◆ **EXERCISES**
[A] Answer these questions about the BCSD downscaling text, one per line, marked (i), (ii), (iii):
(i) To what resolution are the BC data interpolated in the SD step?
(ii) Which years make up the training period in Phase 1?
(iii) For which period is the future downscaling done in Phase 2?
[B] Please carry on the BCSD downscaling text from its last sentence.

═══ EXTRACT TO READ

In the SD step, the BC data are interpolated to the resolution of 0.1° × 0.1° following a three-step procedure: (1) bilinearly interpolating the additive (for temperatures) and multiplicative (for precipitation) change factors estimated between the BC GCM fields and the OBS climatology to the targeted high-resolution of 0.1° × 0.1°; (2) constructing the high-resolution BC GCM data by adding (for tas, tasmax, and tasmin) or multiplying (for pr) the interpolated change factors and the 0.1° × 0.1° OBS climatology; (3) finally, the monthly BC fields of the future period are temporally disaggregated to a daily scale by randomly choosing a respective month from OBS and additively (for temperatures) and multiplicatively (for precipitation) adjusting its daily values to reproduce the future monthly BC data. Note that for precipitation downscaling, the temporal disaggregation requires an assessment of the scaling factor and the number of wet days to avoid unrealistic precipitation values. For example, if the number of wet days in the selected month is less than three and its scaling factor is greater than three, another year with more wet days in that month will be selected.

The implementation of the BCSD approach in this study contains two main phases:

- Phase 1 — Testing: the climatological fields of the training period 1980–2004 from the OBS and GCMs are used to develop the TFs between the simulations and observations. Then, the BCSD is applied to the independent (testing) period 2005–2014, and the results (hereafter called BCSD-CMIP6) are compared with OBS to examine the performance of the BCSD in reproducing past climate conditions.

- Phase 2 — Future downscaling: To maximize the construction period of the BCSD approach33,34, the total 35 years from 1980 to 2014 are used to generate the TFs and to guide spatial disaggregation for the future period 2015–2099. The BCSD is applied to all GCM models and SSPs scenarios listed in Table 1 to generate the targeted CMIP6-VN dataset.

══════
═══ DATA PROVIDED

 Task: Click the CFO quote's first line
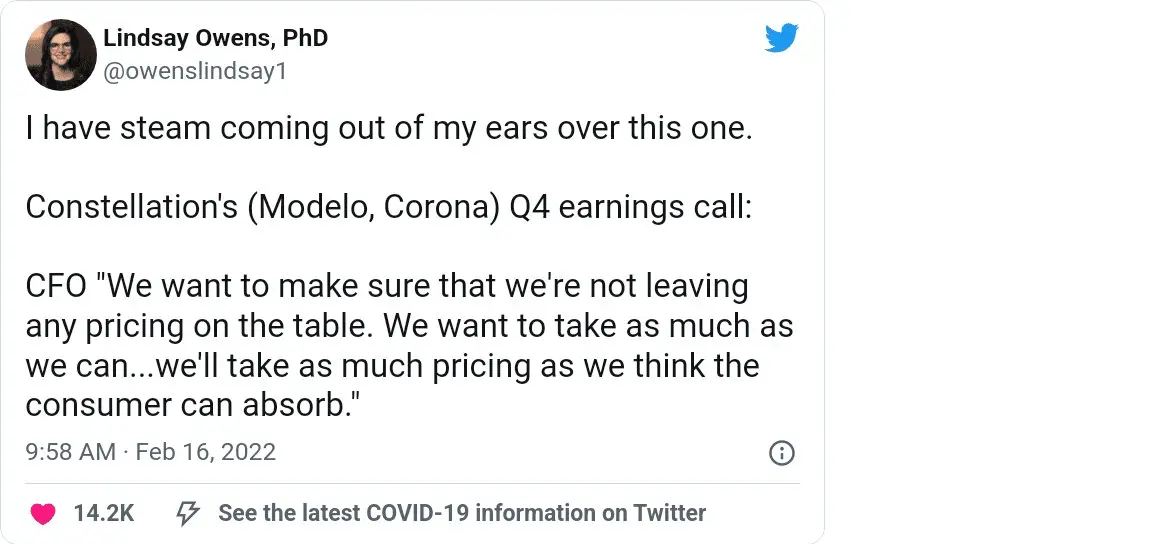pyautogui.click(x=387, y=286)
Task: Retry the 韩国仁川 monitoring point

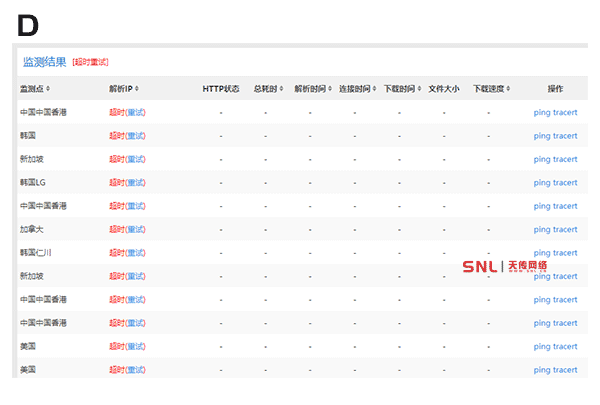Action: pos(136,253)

══════

◆ **RESPONSES BY TASK**
[A]
(i) 0.1° × 0.1°
(ii) 1980–2004
(iii) 2015–2099

[B]
Data Records

The generated OBS and CMIP6-VN datasets are stored in the figshare repository35. Both datasets include daily values of rainfall (pr) and temperatures (tas, tasmax, and tasmin) and cover the historical period of 1980–2014. In addition, CMIP6-VN provides future projections for 2015–2099 with the 7 SSPs. The datasets are in the Network Common Data Form (netCDF) classic format. For CMIP6-VN, one compressed tar file is created for each model, in which each variable for each historical/scenario period is saved in one netCDF file. The total data size for OBS and CMIP6-VN is 480 Mb and 76.31 Gb, respectively.

Technical Validation

The OBS gridded dataset

The OBS gridded dataset was constructed utilizing daily rainfall and temperature data from 481 and 147 stations, respectively. In order to validate the quality of the OBS data, we employed the methodology presented in Nguyen-Xuan et al.36 by randomly selecting 12 stations in the sub-climatological regions in Vietnam (see Fig. 1 and Supplementary Figure S1). These 12 stations were removed from the set of stations used to interpolate the OBS gridded dataset; and with the remaining set of stations, we applied the same interpolation algorithm to create a testing dataset, which we refer to as OBS-WT-12. Monthly rainfall and temperature data from OBS and OBS-WT-12 at these 12 stations during the period of 1980–2014 were compared with the gridded datasets typically used in the study region (Fig. 2). These datasets include: (1) the monthly Global Precipitation Climatology Centre (GPCC)37, (2) the daily Asian Precipitation – Highly-Resolved Observational Data Integration Towards Evaluation (APHRODITE)38, (3) the monthly Climate Research Unit (CRU) data39, and (4) the daily ERA5-Land data (hereafter called ERA5)40, which is the fifth generation European Centre for Medium-Range Weather Forecasts (ECMWF) atmospheric reanalysis. Noting that GPCC only provides rainfall data, while only CRU and ERA5 provide data on daily maximum and minimum temperatures. The horizontal resolution of OBS, OBS-WT-12, and ERA5 is 0.1°, while APHRODITE has a resolution of 0.25°, and GPCC and CRU have a resolution of 0.5°.

Fig. 2
figure 2

RMSE (mm d−1, left axis), and correlation (right axis) at the 12 randomly selected stations between the gridded datasets and the gauge observation.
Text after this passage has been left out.